_Requirements_
From the records below, pull out every line that contains the string "pixels", with uppercase and lowercase treated as different.
** Begin **
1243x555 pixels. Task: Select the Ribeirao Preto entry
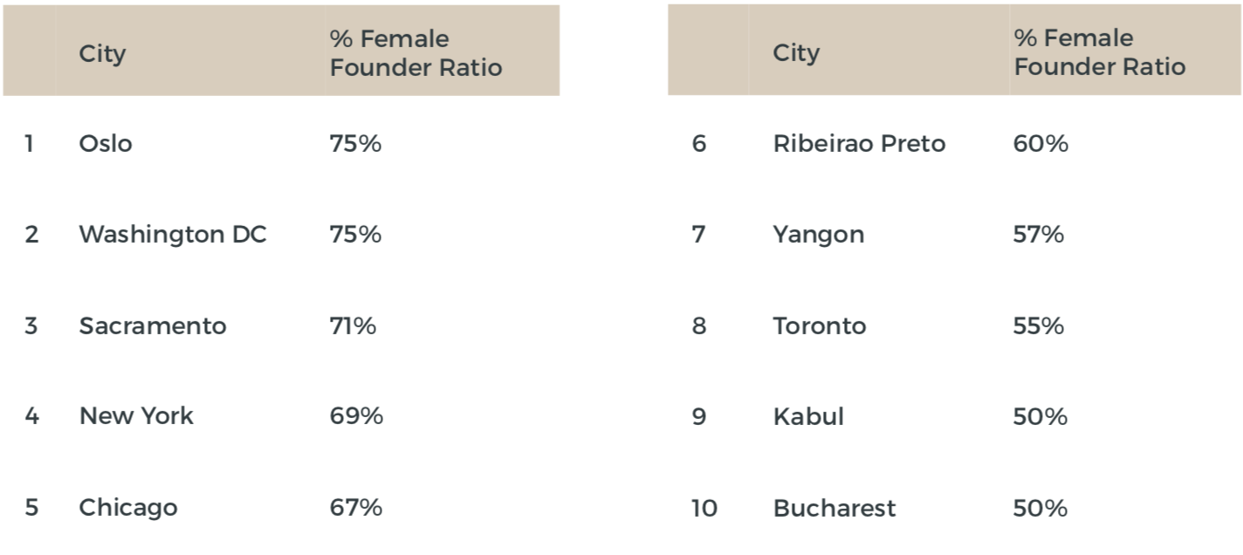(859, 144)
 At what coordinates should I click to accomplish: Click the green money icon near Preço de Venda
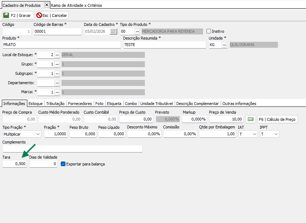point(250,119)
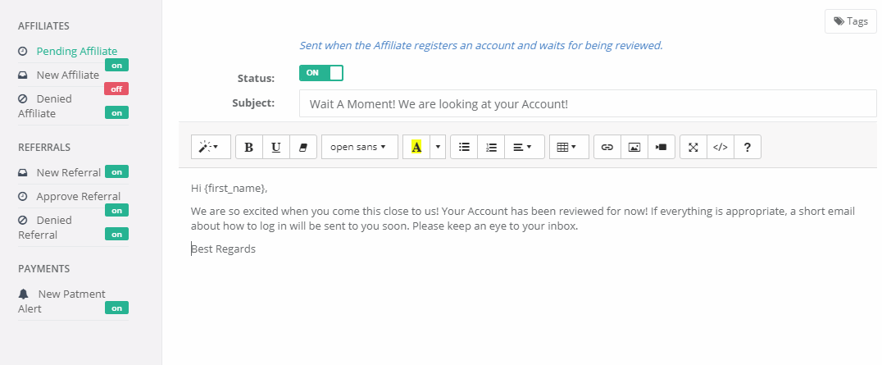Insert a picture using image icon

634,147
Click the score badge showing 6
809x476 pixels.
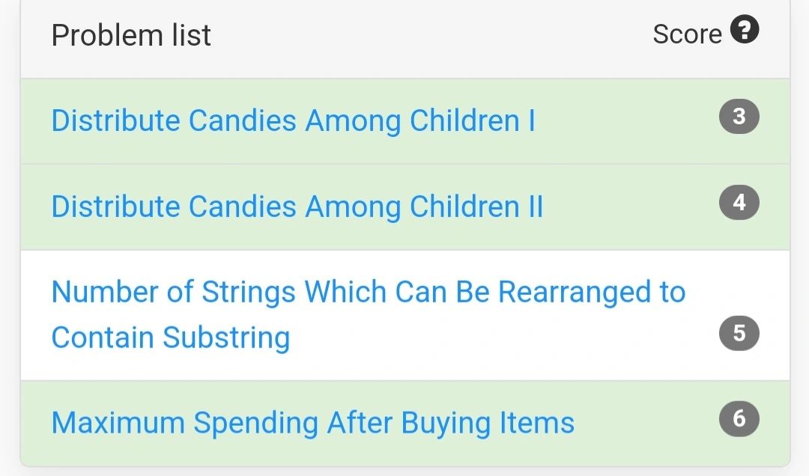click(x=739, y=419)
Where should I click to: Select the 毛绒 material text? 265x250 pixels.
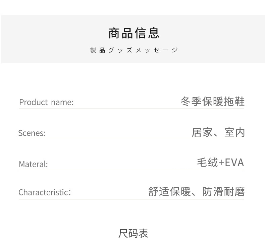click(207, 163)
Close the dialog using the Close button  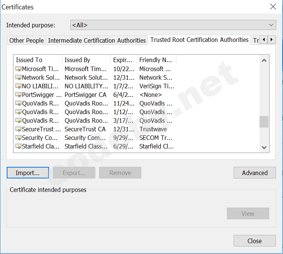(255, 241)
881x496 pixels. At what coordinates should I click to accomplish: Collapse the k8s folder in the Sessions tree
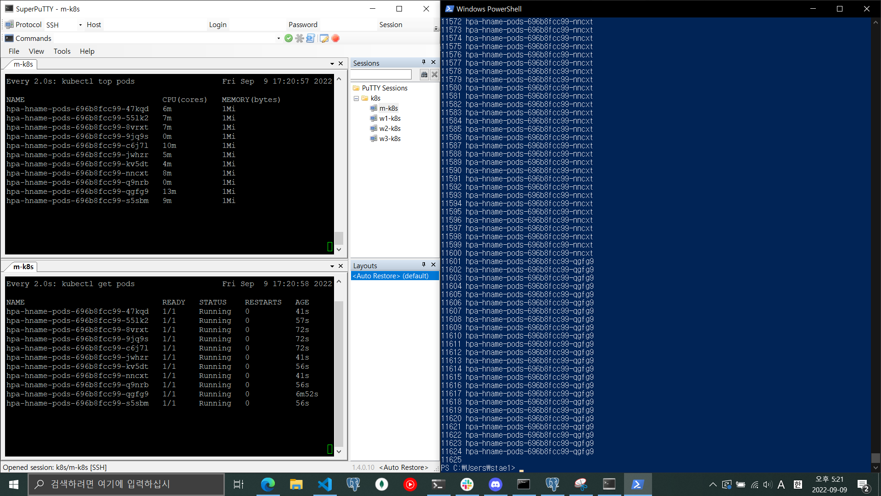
** End **
_Task result_
1243x555 pixels. Task: Select the Ribeirao Preto entry
809x476 pixels.
Where should I click to: Select the 毛绒 material text? 265x250 pixels.
881x496 pixels. At what coordinates should I click to accomplish: Collapse the k8s folder in the Sessions tree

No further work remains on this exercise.